General characteristics
- Class & type: VOC type frigate
- Type: Sailing ship
- Tons burthen: 250, or 500 (bm)
- Crew: 120–130

= Hoop (East Indiaman) =

Hoop was a Dutch sailing ship that sank in 1605 during a storm in the Pacific Ocean, while she was travelling from Hawaii to Japan under the command of Admiral Jacques Mahu.

== Owners ==
Hoop was built for the Vereenigde Oostindische Compagnie (VOC) as a frigate, to serve for the Magellaanse Compagnie.
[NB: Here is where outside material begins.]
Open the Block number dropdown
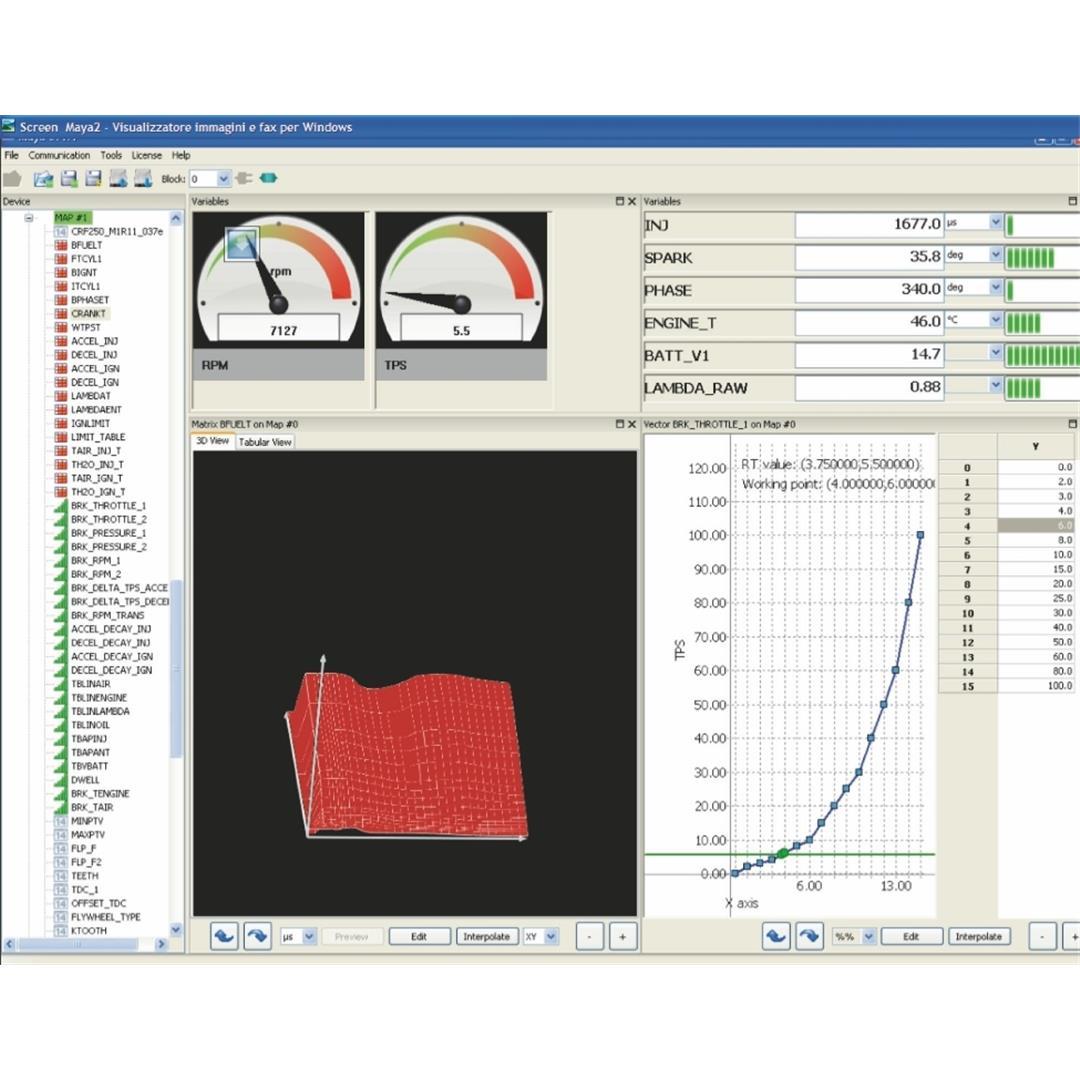This screenshot has width=1080, height=1080. tap(223, 179)
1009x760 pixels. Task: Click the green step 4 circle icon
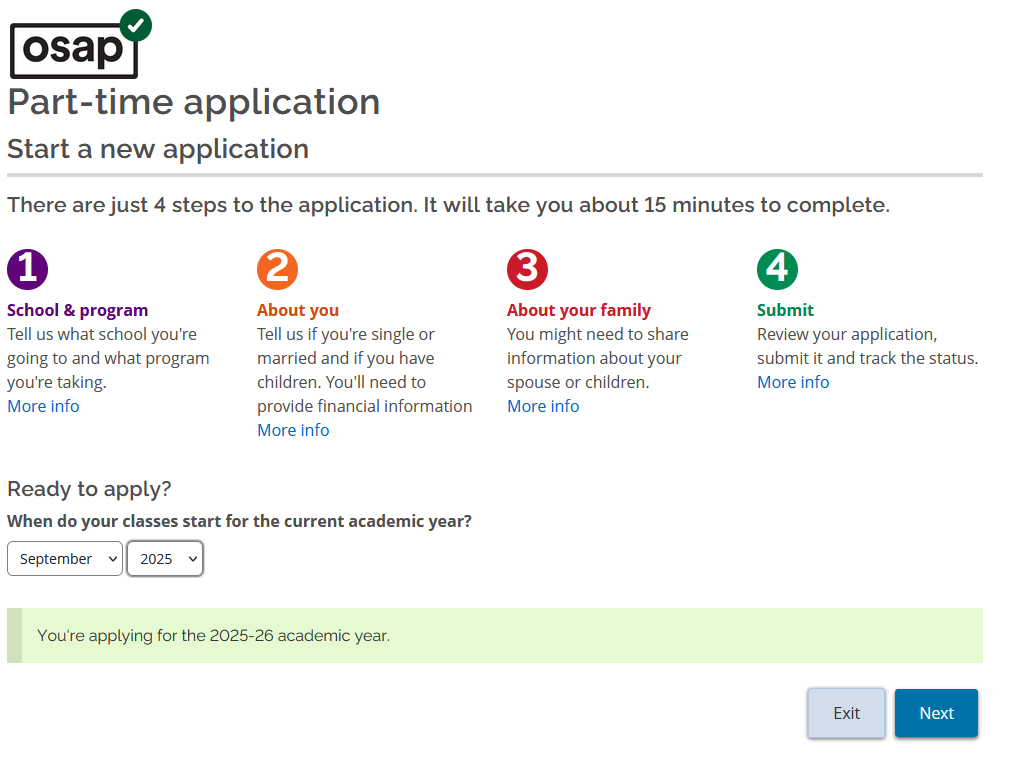coord(777,269)
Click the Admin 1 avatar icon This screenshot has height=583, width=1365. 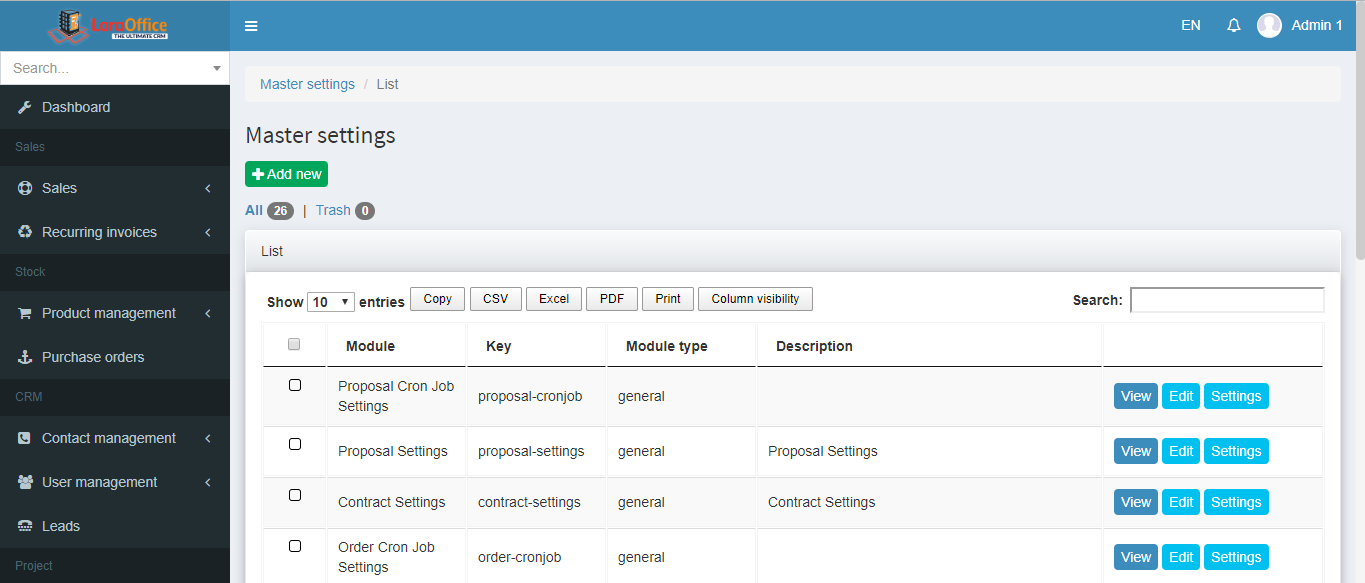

== Expedition to Japan and Sinking ==
On 27 June 1598 Hoop, Blijde Boodschap, Trouw, Geloof, and Liefde left Goeree, The Netherlands for Japan. They had been sent on a risky venture to raid Spanish and Portuguese settlements in Africa and Asia and to return with pepper and other spices from the Moluccas.

In those days a man could earn a fortune with pepper. The German language still knows the expression Pfeffersack - meaning "a bag of pepper" - as a synonym for a very rich man.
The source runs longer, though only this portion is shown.